Here's an update on the IBEX time stamp issue.

Last night's apogee contact was nominal although the  MAESTRO time stamps were still 1 January 1970. We verified that the apogee maneuver executed nominally and uplinked the orbit 540 ATS. We now have commands on board until 14 September. Apart from the erroneous time stamps, the spacecraft is in good health. And the Lo and Hi teams reported that the last orbit's science data looks nominal.

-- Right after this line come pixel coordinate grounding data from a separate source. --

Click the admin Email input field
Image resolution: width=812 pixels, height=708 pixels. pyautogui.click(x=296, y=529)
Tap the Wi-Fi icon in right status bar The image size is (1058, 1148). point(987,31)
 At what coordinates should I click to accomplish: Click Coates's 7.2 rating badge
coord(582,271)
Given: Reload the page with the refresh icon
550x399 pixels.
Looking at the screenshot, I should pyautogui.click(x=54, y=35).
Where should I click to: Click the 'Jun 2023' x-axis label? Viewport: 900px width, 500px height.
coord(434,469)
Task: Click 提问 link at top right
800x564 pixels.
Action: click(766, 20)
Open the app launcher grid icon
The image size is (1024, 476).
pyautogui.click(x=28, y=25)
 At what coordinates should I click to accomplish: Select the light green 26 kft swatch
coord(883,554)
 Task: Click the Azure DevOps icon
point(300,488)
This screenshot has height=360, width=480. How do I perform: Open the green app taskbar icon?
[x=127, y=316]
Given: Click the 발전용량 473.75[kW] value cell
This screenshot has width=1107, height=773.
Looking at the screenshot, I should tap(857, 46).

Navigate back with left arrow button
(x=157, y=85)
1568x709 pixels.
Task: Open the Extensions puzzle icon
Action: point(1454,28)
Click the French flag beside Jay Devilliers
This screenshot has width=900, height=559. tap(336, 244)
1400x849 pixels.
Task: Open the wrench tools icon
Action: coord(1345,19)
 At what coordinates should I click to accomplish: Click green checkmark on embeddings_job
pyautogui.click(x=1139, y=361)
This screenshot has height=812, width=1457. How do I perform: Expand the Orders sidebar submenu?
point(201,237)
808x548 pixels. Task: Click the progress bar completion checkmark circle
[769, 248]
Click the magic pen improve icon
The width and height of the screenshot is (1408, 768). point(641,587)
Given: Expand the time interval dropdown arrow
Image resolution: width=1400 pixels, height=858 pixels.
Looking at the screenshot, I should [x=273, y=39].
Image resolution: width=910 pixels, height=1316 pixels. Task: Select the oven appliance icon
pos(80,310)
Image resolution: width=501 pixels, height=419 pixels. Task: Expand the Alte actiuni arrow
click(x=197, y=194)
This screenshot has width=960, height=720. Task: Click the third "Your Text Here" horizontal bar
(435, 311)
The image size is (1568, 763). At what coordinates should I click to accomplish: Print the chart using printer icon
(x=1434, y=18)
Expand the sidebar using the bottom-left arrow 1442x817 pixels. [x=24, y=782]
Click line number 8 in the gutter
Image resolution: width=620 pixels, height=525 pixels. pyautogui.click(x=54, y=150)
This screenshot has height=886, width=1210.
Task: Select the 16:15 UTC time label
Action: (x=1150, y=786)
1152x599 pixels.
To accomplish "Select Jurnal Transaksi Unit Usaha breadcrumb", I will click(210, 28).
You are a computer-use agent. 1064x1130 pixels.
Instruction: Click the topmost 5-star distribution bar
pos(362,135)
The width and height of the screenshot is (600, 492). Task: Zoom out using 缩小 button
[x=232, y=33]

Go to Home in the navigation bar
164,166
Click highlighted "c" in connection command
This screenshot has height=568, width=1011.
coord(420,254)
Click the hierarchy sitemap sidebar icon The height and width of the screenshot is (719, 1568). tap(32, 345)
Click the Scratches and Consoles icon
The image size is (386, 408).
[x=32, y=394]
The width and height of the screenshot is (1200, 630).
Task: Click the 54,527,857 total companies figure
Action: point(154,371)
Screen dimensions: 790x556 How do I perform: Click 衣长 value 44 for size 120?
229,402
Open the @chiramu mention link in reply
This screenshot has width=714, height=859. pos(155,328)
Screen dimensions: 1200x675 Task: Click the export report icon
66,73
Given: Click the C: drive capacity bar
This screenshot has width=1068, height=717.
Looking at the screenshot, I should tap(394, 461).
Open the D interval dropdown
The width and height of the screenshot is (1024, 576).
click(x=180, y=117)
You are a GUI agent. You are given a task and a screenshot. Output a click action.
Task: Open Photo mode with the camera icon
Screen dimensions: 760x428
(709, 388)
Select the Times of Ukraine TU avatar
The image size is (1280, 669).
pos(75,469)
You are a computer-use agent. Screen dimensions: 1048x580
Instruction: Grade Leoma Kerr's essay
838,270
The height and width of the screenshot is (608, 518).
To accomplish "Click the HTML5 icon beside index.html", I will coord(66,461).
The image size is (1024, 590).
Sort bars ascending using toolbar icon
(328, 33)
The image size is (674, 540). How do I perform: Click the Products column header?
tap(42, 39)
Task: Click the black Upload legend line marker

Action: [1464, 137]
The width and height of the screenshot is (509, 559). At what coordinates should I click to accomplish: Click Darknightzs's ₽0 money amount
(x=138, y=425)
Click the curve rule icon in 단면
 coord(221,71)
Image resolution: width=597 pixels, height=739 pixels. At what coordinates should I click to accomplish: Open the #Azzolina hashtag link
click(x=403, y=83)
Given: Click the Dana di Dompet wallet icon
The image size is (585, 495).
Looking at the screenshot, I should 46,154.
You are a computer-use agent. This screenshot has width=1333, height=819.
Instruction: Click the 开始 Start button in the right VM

Many of you know that there's a table on board the spacecraft which has entries up until 2020 and when we got to 1 January 2021, the DOY in the secondary header did not reset to 1 but continued to 367 and incremented each day thereafter. The year remained at 2020. This had no noticeable effect on the spacecraft and MAESTRO created correct 2021 timestamps. SOC algorithms were tweaked to handle the greater than 366 DOYs. Northrop Grumman engineers looked into whether we would need to update the table at some point or whether we could live with 2020 + >366 DOYs for the remainder of the mission. It was thought that we could live without updating FSW or the on board table.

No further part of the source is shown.